Thu, November 21, 4:00 to 5:45pm EST (4:00 to 5:45pm EST), Boston Marriott Copley Place, Floor: 4th Floor, Grand Ballroom Salon A

Abstract

This paper studies how a reading audience was created in the eastern Ukrainian gubernias of the Russian Empire at the turn of the twentieth century. Unlike the other Ukrainian territories within the Russian and Austro-Hungarian Empires, eastern Ukraine was predominantly monoethnic . The enlightenment of former peasants in Ukraine’s industrial east was crucial during 1880s-1900s when the region underwent the fastest socioeconomic, and consequently the most intensive denationalization of its indigenous Ukrainian population.

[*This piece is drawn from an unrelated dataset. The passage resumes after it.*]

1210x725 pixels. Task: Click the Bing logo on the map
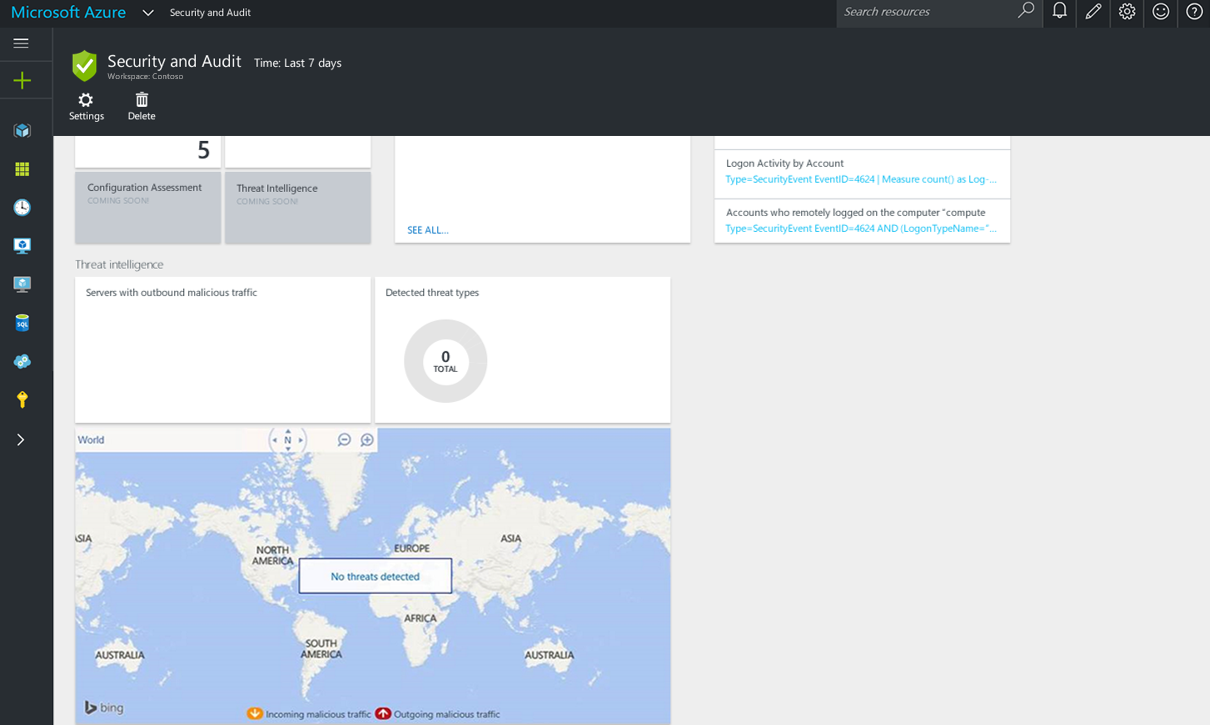click(103, 707)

Ukrainian educators had two ideological goals in working with a large-scale reading audience: the creation of a unitary Ukrainian nation and simultaneously its modernization. During those two decades alone nearly 145 teaching tools (primers, grammars, readers) were published. The very approach to selecting reading materials reflected significant variations in the understanding of peasant “enlightenment.” Some educators argued for educating Ukrainian masses in the Russian and European cultural traditions, others defended the need for elementary education the Ukrainian mother tongue. The three most prominent enlighteners, Khrystyna Alchevs’ka, Borys Hrinchenko, and S. An-ski, all of whom had quite different views, formulated the reading culture of eastern Ukraine, which this paper aims to put in conversation.